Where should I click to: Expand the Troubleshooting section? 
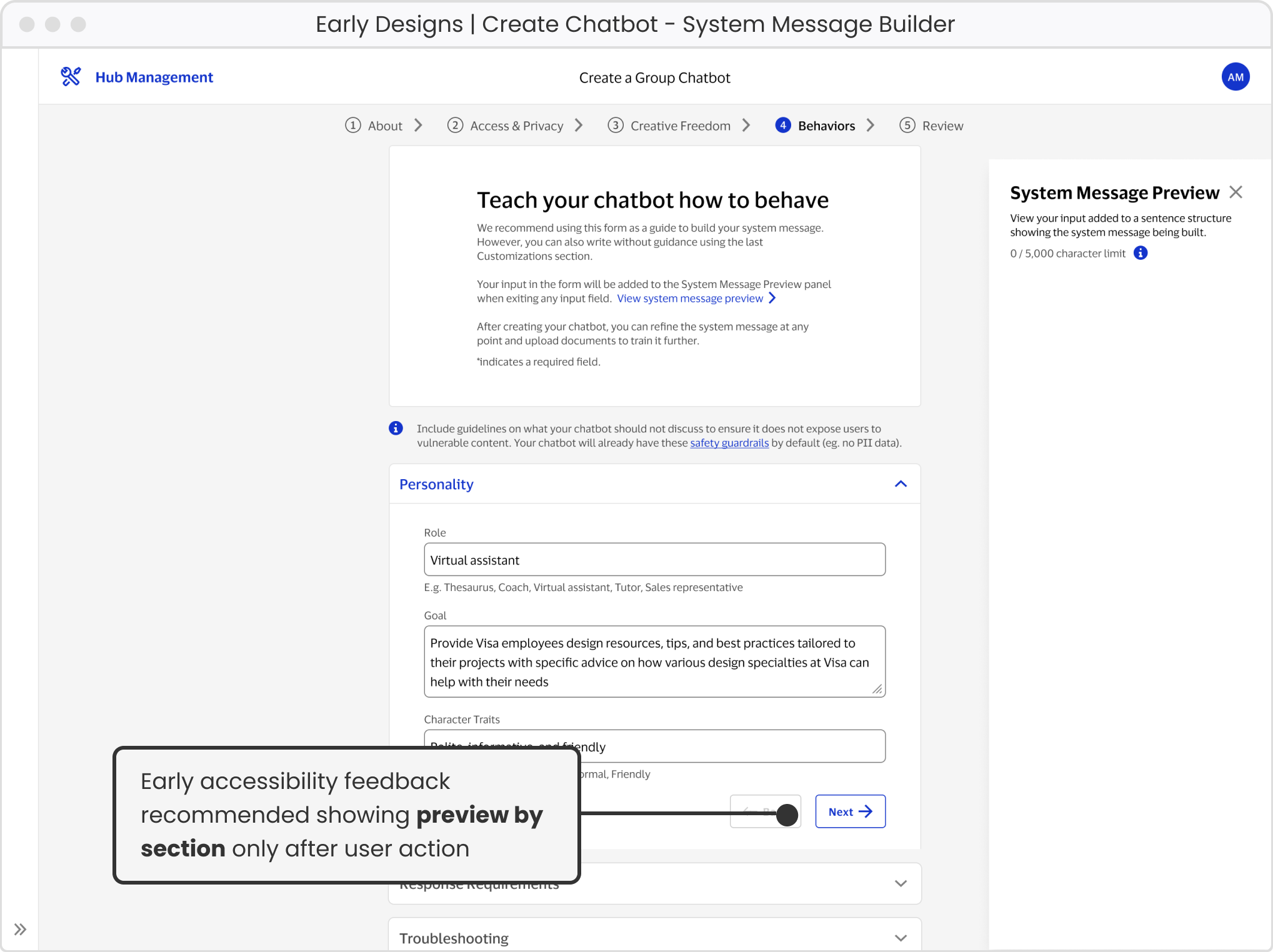(901, 937)
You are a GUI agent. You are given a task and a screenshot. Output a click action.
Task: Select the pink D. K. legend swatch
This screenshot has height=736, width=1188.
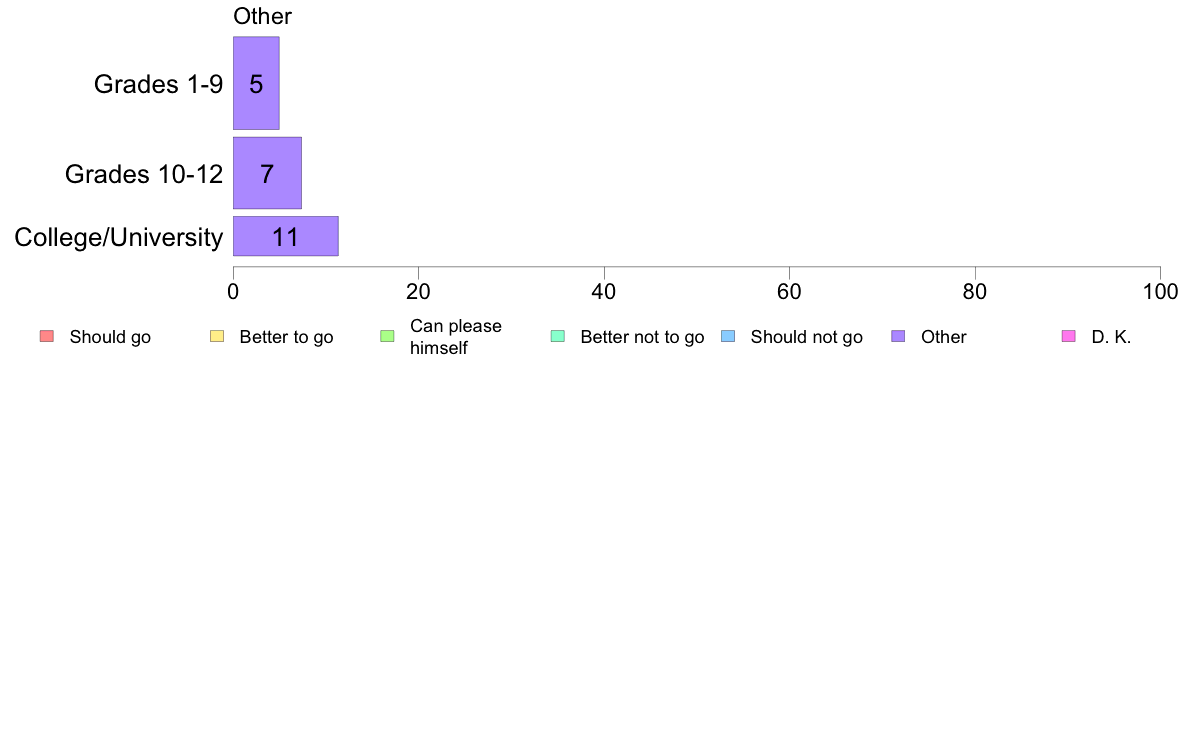tap(1068, 336)
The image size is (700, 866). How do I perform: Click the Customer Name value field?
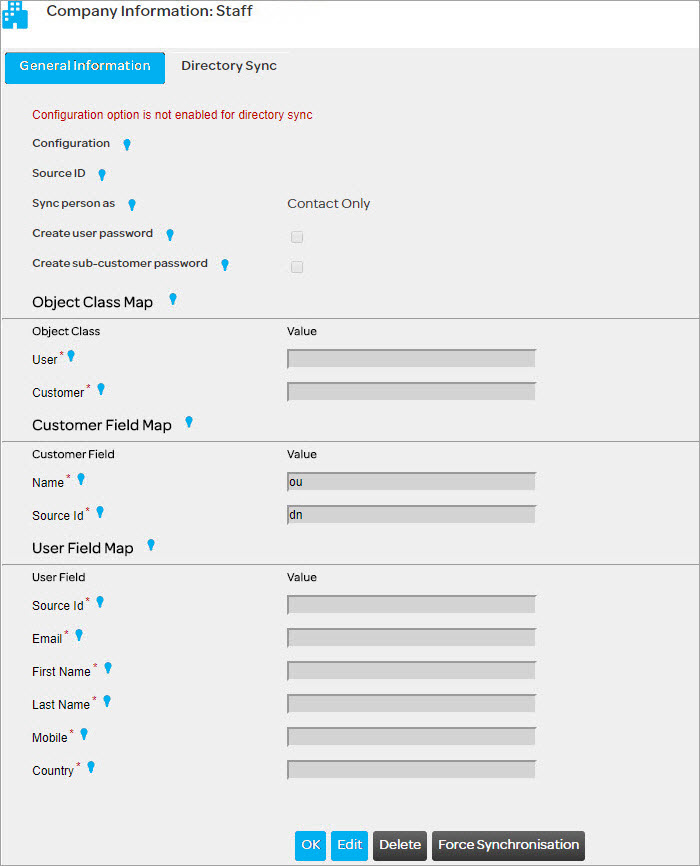411,482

What is being asked
Write out all of the lines above again in full, multiplying only the click coordinates in the answers by 2.35 and rounding each to the nearest whole number, with halves rounded up. Leave the pictures out.

Solution to this task
Where should I click to: Expand the Troubleshooting section? 
(2117, 2202)
You are a GUI agent. You are given a task and a screenshot. Output a click action.
Task: Select the pink D. K. legend swatch
This screenshot has height=736, width=1188.
tap(2510, 790)
The image size is (700, 866). How do I perform: Click the Customer Name value field?
966,1133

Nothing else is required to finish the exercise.